I hope that what happened in this next story never happens to you. Let me know if you have a birth plan you'd like to share. Now on to the story...Do doctors have a different interpretation of "natural birth?"...
When I was lecturing about natural birth classes in Egypt, I met an expectant mother from abroad. She was in her ninth month with her second child. She was very interested in the childbirth classes, however was too late in her pregnancy to attend.
I offered to meet with her and her husband and go over the highlights of the material. I also offered to attend her birth as a labor doula. She declined both services and waited out her pregnancy.
Later, she told me that she was devastated. She had a natural birth with her first child in her home country and had told her doctor in Egypt that she wanted a "natural birth." She said everything was going fine in her labor and suddenly she found her self waking up to the sound of her baby crying.
She was dazed and confused. Her mind was hazy from the narcotic drugs given to "knock her out." She couldn't understand what had happened.
Apparently her doctor decided it was merciful to "put her under" for the second stage (pushing and delivery) of her labor. Without the patient's consent, she injected a medication into her I.V. line that rendered her unconscious. She proceeded to perform an episitomy (incision in the tissue between the vagina and anus) to widen the natural vaginal opening and then inserted a vacuum extractor into her vagina. At which point the vacuum extractor was attached to the baby's scalp by powerful suction and the doctor used this tool to drag the baby out of her (because obviously, she was unable to push her baby out while unconscious).
This mother was so upset. She couldn't understand why this had happened. She asked the doctor if there was some medical emergency that occurred and required such intervention. The doctor couldn't understand her despair, after all, she had "saved" her the pain of birth.
The mother asked the doctor, "Don't you remember that I told you I wanted NATURAL birth?"
To this the doctor replied, "The baby came out your vagina, that is natural!"
What a sad story this is.

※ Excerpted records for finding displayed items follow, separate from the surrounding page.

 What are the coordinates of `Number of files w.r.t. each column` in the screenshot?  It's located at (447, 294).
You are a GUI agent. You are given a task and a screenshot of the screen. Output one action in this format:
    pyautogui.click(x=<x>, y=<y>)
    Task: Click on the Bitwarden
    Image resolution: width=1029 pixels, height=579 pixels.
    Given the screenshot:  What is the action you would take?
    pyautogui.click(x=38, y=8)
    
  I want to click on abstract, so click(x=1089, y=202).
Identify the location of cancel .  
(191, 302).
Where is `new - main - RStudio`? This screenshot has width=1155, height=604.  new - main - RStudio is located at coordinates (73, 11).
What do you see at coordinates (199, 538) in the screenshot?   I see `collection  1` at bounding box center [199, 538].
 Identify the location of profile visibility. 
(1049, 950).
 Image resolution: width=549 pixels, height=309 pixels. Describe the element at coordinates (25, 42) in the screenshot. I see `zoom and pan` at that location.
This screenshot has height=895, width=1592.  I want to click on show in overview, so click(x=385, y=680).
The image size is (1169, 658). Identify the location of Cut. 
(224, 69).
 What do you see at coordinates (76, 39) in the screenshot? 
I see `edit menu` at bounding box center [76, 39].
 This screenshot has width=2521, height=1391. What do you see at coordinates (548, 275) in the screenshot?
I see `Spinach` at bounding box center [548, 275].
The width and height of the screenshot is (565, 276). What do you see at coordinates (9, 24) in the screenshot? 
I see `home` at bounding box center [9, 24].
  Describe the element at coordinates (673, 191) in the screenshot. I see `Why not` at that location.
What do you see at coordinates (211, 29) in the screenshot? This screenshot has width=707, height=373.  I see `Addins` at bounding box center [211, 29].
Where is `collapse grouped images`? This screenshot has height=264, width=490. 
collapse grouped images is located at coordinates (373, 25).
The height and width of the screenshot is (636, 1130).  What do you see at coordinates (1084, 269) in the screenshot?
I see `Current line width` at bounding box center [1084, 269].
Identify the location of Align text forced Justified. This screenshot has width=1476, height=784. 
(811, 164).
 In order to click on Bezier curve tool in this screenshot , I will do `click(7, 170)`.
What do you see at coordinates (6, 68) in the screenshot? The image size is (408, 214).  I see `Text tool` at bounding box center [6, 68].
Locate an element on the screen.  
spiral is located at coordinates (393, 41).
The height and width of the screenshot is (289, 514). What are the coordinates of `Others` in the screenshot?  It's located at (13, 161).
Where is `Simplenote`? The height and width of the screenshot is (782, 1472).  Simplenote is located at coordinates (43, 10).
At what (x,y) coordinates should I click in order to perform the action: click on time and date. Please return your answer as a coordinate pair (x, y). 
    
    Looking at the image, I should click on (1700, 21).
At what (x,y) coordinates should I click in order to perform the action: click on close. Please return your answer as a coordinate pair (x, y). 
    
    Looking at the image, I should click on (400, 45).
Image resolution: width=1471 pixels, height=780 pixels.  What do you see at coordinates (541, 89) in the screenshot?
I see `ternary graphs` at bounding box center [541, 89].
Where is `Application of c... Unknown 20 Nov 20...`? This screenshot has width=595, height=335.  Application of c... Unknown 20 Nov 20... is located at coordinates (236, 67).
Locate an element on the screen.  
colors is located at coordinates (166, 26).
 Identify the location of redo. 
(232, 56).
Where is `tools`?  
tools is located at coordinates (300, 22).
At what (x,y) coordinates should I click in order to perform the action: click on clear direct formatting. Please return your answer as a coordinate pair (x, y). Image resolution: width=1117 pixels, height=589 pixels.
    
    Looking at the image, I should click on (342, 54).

Unfortunately, especially in Egypt, to be rendered unconscious for second stage labor is all too common. Sadly it's a medical practice that is considered "normal," even though it is totally unnecessary.
This mother felt robbed of her birth experience. She was cut and stitched, when had she been awake and participating in her birth, she may have been left in tact. She lost the first few moments with her newborn daughter and felt sad that she wasn't immediately able to make the call to prayer for her infant. She felt drugged and nauseous from the medication, at a time she should of been feeling exuberant and full of excitement. She found it difficult to take care of her baby in this state and feels she lost out on the first opportunities to bond.
Unfortunately, many doctors feel it's their job to interfere in the natural process of birth. Most do not sit patiently and allow nature to takes its course. Many mothers who choose to cope with their labor and birth without the use of medication find that their doctors are not supportive or in agreement with their choice. Some doctors feel it's their duty to do "something" to relieve the pain of labor and birth. Sadly, they fail to realize that the pain of their intervention is often worse and longer lasting the the pain of birth itself. A mother who has prepared herself physically, mentally, and emotionally can usually cope with the discomforts of birth and feels great immediately after.
In this case, had the mother had a written birth plan and insisted on voicing her birth vision, this may not have happened. The doctor did not act with mal intent, she simply had a different understanding of "natural birth" and did what she, sadly, considers "normal."